- [PASSAGE]
Home: Perl Programming Help: Regular Expressions:
Regex Newbie



Pro_4
User

Jul 6, 2001, 7:51 AM


Views: 32950
Regex Newbie

Hey,

I understand the VERY basics of regexs but i was wondering if you could point out some good tutorials on what certain things do (* + ?, etc).

Anyways down to my question. I have been trying to make it were when users type [col=green] text[/col]
It will turn the text that certain color(note i used col instead of color because i wasnt sure if this forum would translate that). See the problem is trying to keep green there but still changing the [col= ] around it.

Well thanks for the help :)


P.S. For you ppl that dont know html that well, color is done like this:

Code
<font color=green> </font>

@letters = ('A'..'Z', 'a'..'z', '1'..'5', '_');
@i = ( '15', '43', '40');
print @letters [ @i, -1, 55];


Pro_4
User

Jul 6, 2001, 8:22 AM


Views: 32948
Re: Regex Newbie

Oh nm i figured it out, whether this is the best way or not i dont know:

Code
$msg = "[color=green] [/color]"; 
$msg =~ s/\[color=(\S+?)]/<font color=$1>/isg;
print $msg;

@letters = ('A'..'Z', 'a'..'z', '1'..'5', '_');
@i = ( '15', '43', '40');
print @letters [ @i, -1, 55];


mhx
Enthusiast

Jul 6, 2001, 10:51 AM


Views: 32944
Re: Regex Newbie

Hi Pro_4!


In Reply To
I understand the VERY basics of regexs but i was wondering if you could point out some good tutorials on what certain things do (* + ?, etc).

If you really want to learn regexes, I recommend Mastering Regular Expression by Jeff Friedl (O'Reilly). It's sometimes hard to understand, but always fun to read.
If you're searching for some online regex course, try Japhy's book. I've read some excerpt and it seems really good to me.

(Items from a data source)
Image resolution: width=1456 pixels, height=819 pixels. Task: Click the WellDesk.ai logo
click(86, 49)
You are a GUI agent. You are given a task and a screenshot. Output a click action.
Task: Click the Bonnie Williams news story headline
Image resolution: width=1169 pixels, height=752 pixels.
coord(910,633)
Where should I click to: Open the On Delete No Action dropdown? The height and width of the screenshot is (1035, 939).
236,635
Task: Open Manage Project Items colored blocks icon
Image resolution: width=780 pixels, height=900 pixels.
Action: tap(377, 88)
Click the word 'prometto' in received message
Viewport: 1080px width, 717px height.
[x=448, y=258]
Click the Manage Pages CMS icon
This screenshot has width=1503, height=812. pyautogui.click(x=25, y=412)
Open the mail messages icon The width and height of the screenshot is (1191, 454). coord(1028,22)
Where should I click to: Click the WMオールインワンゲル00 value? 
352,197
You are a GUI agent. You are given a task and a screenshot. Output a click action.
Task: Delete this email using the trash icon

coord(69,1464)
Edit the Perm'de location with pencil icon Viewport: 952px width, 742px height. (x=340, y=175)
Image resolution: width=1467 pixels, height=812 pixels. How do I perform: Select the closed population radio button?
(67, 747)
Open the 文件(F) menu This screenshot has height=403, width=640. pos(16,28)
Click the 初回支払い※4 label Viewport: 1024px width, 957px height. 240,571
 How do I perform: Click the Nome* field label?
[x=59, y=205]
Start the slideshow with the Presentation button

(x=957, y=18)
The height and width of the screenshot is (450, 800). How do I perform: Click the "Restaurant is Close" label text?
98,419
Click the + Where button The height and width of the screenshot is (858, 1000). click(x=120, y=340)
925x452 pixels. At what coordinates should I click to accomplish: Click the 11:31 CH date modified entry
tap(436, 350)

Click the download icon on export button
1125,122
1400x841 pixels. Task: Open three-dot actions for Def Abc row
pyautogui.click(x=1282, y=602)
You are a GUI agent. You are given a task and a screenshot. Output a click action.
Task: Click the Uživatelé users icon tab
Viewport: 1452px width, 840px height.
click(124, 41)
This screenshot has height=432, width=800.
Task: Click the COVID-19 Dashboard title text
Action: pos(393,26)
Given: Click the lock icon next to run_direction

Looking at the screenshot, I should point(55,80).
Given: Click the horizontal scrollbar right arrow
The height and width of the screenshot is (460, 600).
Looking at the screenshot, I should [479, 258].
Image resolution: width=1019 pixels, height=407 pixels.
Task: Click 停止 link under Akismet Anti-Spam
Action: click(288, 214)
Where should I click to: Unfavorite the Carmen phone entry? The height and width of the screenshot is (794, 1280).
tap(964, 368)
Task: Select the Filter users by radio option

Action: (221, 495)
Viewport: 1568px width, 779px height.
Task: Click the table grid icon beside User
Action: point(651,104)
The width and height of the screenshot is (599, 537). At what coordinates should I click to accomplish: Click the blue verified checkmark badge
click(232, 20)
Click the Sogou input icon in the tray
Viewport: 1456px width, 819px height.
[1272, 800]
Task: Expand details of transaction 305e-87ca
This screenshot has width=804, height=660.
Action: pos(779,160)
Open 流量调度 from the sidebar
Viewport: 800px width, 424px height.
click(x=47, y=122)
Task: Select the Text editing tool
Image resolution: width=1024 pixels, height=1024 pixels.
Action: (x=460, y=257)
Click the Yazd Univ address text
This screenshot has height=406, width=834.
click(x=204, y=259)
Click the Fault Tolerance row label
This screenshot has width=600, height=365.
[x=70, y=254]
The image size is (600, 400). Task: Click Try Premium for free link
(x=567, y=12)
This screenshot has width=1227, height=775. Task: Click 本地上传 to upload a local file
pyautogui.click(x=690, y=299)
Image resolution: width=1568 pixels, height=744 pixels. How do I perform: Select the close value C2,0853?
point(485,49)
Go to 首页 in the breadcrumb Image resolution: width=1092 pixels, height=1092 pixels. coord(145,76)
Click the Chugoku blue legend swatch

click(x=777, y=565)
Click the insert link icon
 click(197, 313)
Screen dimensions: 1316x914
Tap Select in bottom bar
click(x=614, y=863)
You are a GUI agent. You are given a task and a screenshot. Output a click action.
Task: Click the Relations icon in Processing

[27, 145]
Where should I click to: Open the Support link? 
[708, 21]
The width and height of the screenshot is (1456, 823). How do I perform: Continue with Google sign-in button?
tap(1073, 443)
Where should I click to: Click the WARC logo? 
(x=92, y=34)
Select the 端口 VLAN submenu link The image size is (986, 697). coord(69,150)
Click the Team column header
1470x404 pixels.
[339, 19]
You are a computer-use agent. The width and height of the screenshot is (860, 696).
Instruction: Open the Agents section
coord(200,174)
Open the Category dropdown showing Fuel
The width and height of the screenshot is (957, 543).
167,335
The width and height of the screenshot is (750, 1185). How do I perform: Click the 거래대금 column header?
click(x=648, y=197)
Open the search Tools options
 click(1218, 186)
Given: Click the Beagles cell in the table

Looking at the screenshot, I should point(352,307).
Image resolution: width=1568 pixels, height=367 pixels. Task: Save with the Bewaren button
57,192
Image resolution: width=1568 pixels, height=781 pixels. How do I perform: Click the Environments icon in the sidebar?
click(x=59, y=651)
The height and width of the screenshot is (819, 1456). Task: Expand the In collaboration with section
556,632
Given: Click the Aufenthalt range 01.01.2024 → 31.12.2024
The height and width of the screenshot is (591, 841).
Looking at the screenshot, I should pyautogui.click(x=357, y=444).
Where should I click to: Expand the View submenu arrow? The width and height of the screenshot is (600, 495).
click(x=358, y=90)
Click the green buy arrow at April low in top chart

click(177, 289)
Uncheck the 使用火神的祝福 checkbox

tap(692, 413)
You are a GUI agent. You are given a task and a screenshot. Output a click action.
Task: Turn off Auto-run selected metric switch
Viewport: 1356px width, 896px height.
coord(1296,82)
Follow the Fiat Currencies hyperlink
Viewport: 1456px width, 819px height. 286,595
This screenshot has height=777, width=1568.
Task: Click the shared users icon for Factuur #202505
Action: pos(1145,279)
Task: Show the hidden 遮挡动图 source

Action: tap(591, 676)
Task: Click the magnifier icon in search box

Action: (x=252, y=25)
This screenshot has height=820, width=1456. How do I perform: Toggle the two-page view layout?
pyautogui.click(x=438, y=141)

- [WORK TO DO]
• A. Rewrite the Perl regex forum thread between "Jul 6, 2001, 10:51 AM" and "fun to read.", inclusive, substituting "guides" for "tutorials".
• B. Extend the Perl regex forum thread, picking up after its final sentence.

- [ANSWERS TO THE PROBLEMS]
• A.
Jul 6, 2001, 10:51 AM


Views: 32944
Re: Regex Newbie

Hi Pro_4!


In Reply To
I understand the VERY basics of regexs but i was wondering if you could point out some good guides on what certain things do (* + ?, etc).

If you really want to learn regexes, I recommend Mastering Regular Expression by Jeff Friedl (O'Reilly). It's sometimes hard to understand, but always fun to read.

• B.
And as always, there's some good material in the perlre manpage.

-- Marcus



Pro_4
User

Jul 17, 2001, 6:56 PM


Views: 32932
Re: Regex Newbie

Hey,

In my database for my forum, replies are seperated by +!+ and each field for a reply is seperated by |. The thing is with the forum as it is, if someone does a ton of +!+ in there post it messes up my forum, so i was wondering how i would go about substituting that with something, and when they go to view it, it turns it back into +!+ so it appears nothing had been changed in there post.

I tried this:
$msg =~ s/\+\!\+/@/isg;
$msg =~ s/|/0/isg;

But when i translate it back over when they view it shows up as so...
|h|i| |f|o|r| |s|o|m|e| |r|e|a|s|o|n| |i|t| |p|u|t|s| ||| |e|v|e|r|y|w|h|e|r|e|

but the +!+ get translated back to normal. Why does it make the | between every character? Maybe 0 has something to do with it or my regex is wrong...

¿Help?

@letters = ('A'..'Z', 'a'..'z', '1'..'5', '_');
@i = ( '15', '43', '40');
print @letters [ @i, -1, 55];


mhx
Enthusiast

Jul 18, 2001, 1:20 AM


Views: 32928
Re: Regex Newbie

Hi Pro_4,

yes, there's a problem with your regex. The vertical bar | is the regex alternation operator. So you alternate nothing special and nothing special, and nothing special, of course, matches always. The regex engine advances one character and again finds a match for nothing special, and so on, so $msg will be filled with 0's afterwards, which of course then translate back to vertical bars. So, to have this fixed, escape the vertical bar:

Code
$msg =~ s/\|/0/isg;

But all in all, you're going to have a problem with your solution: What if someone uses @'s or 0's in his posts all the time? You're going to store them as they are, but translate them back to +!+'s and |'s.
One thing that comes to my mind right now (I guess there's plenty of better solutions) is to escape some of the special characters in your database. Test this piece of code:

Code
$msg = <<'ENDMSG'; 
Hello Pro_4 | whoever!
Here's my +!+ message +!+ for you!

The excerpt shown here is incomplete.